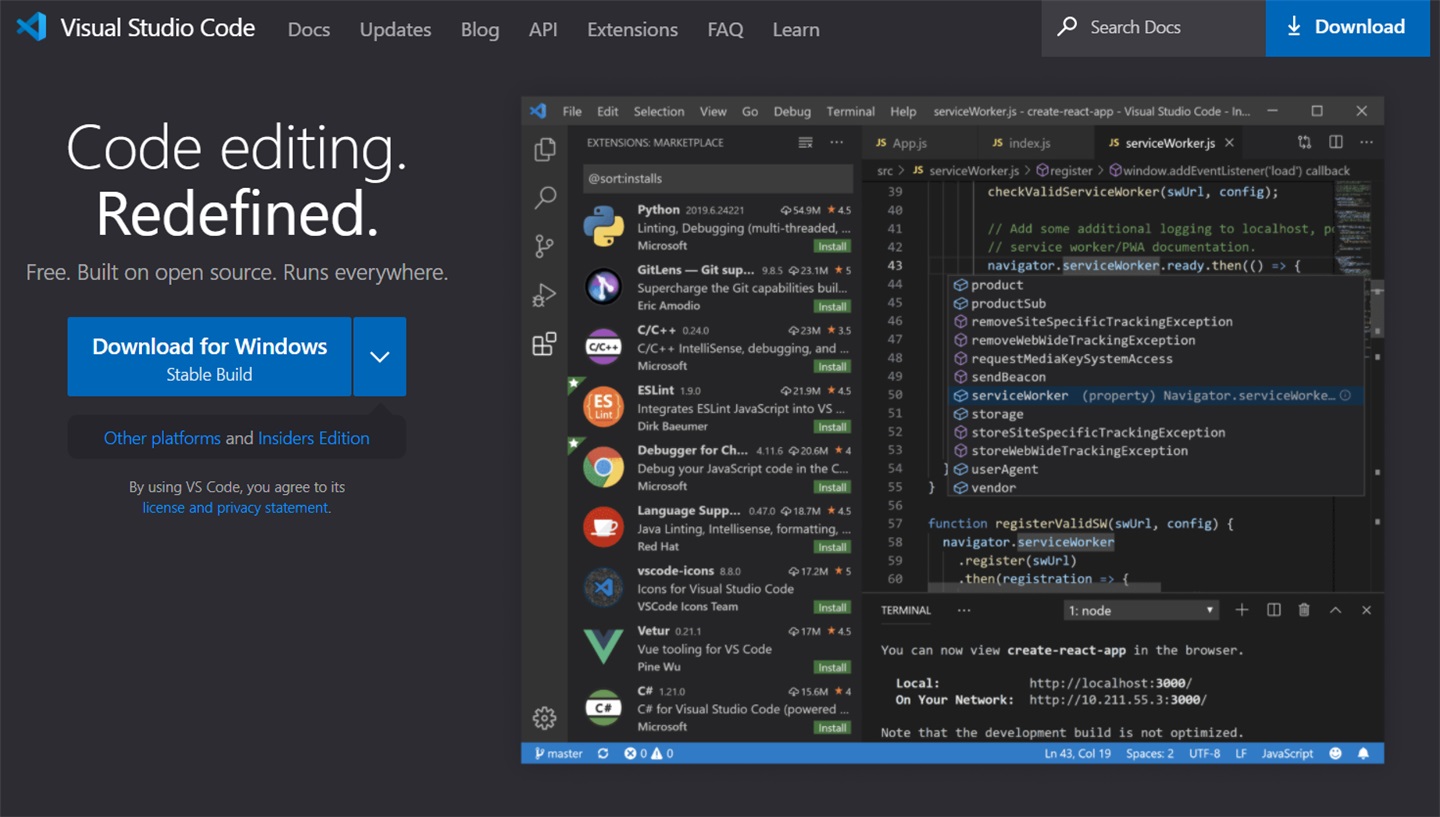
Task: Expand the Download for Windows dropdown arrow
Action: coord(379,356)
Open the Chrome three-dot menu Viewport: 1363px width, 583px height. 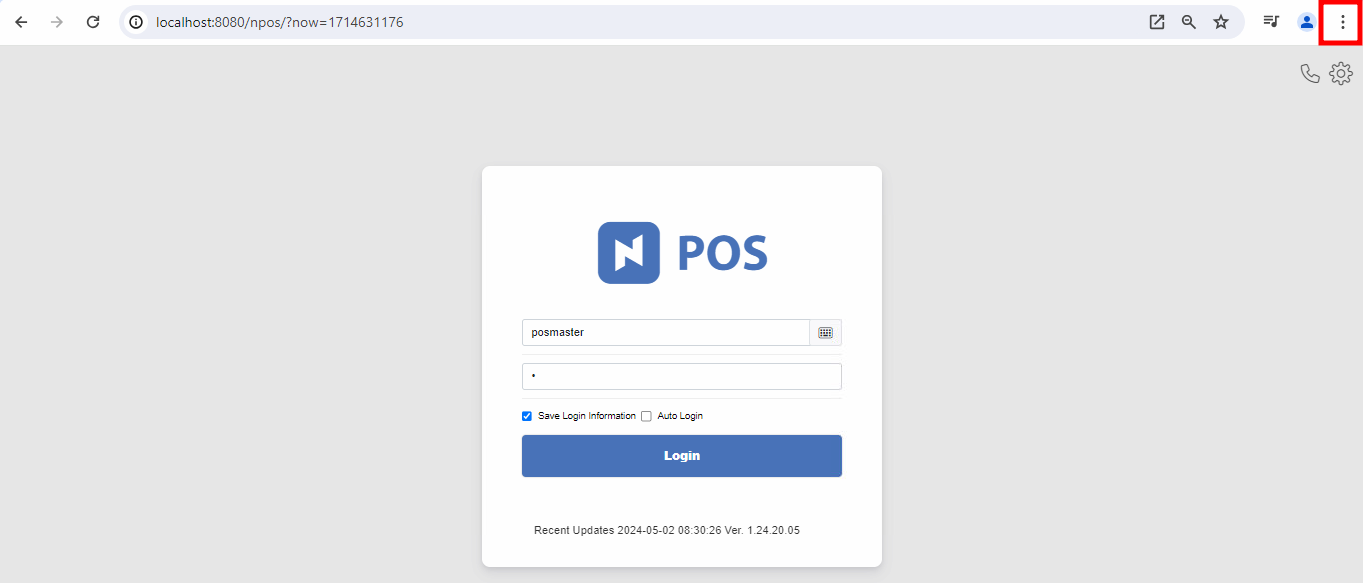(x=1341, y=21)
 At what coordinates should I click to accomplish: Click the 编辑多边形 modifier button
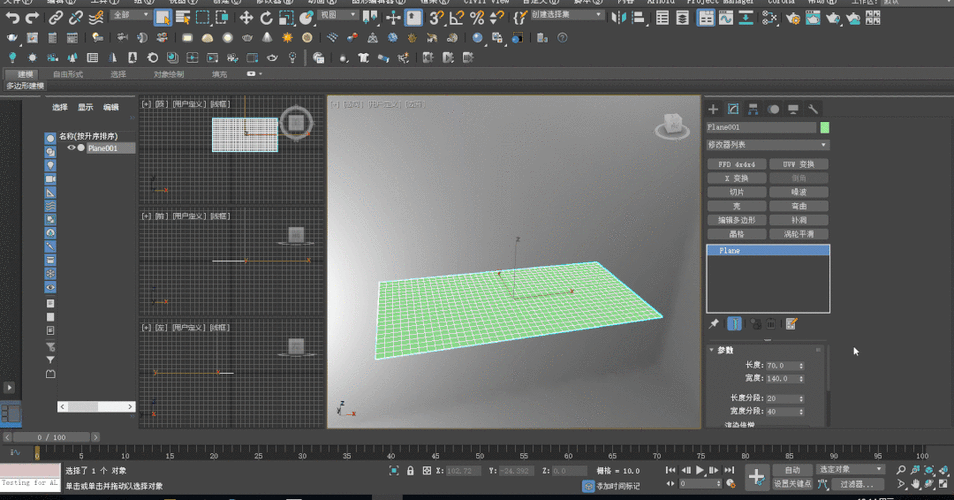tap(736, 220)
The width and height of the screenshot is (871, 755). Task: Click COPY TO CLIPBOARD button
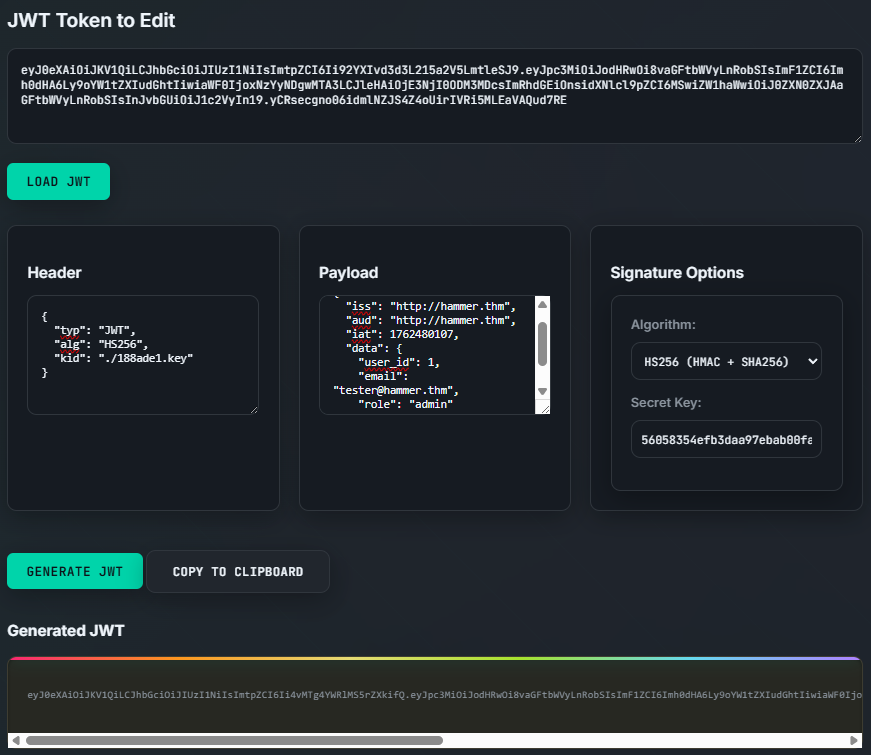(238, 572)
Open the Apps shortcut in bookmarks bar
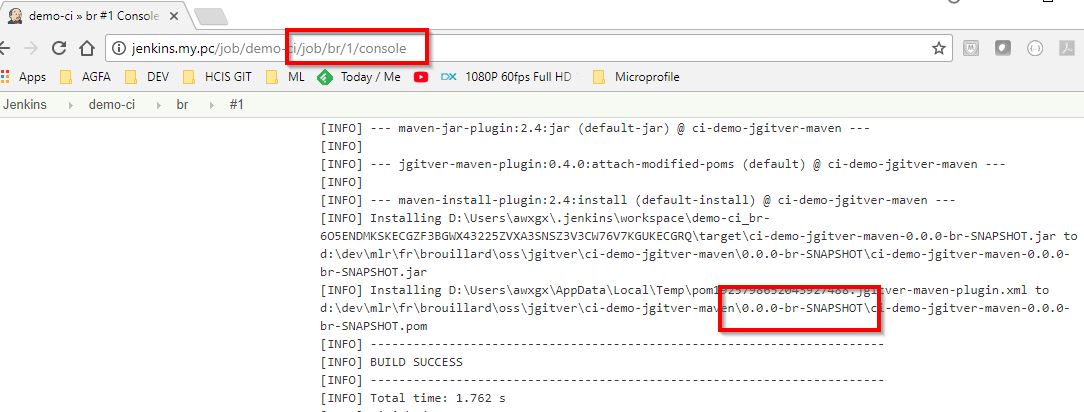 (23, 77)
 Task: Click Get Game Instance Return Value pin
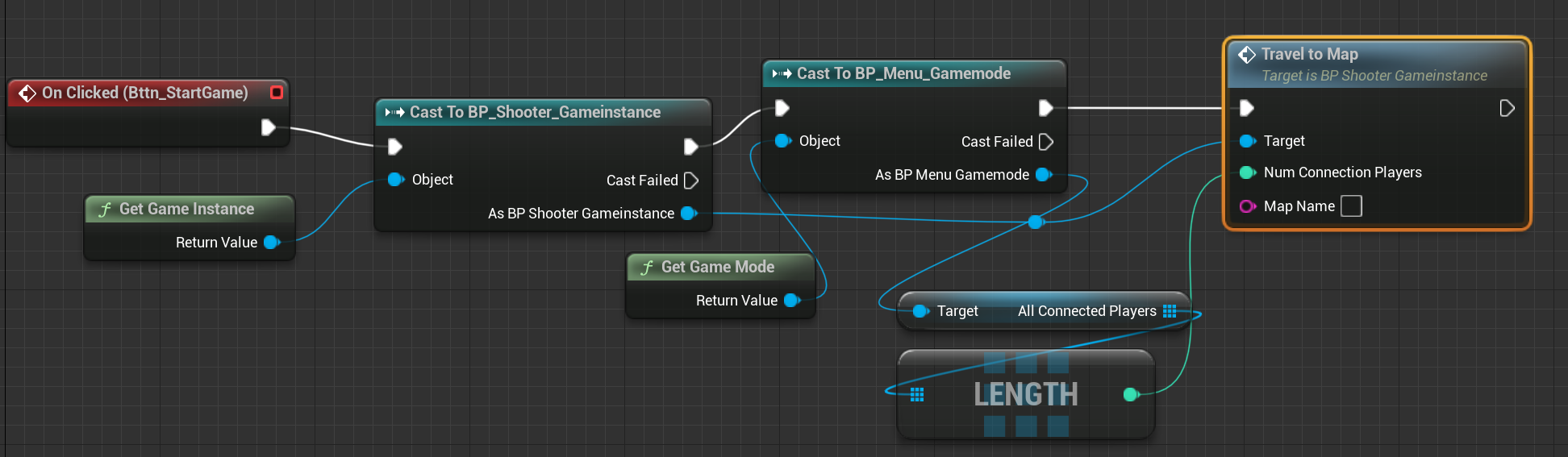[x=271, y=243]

● **WHAT IS NEEDED**
Retyped exactly, the lines from the one holding "At what coordinates" through the last line of the data above are the whole answer. Pictures stay out.

● **EXERCISE RESPONSE**
 At what coordinates should I click to accomplish: Click the 编辑多边形 modifier button
tap(736, 220)
The width and height of the screenshot is (871, 755). Task: Click COPY TO CLIPBOARD button
(238, 572)
Open the Apps shortcut in bookmarks bar
 (23, 77)
 Task: Click Get Game Instance Return Value pin
[x=271, y=243]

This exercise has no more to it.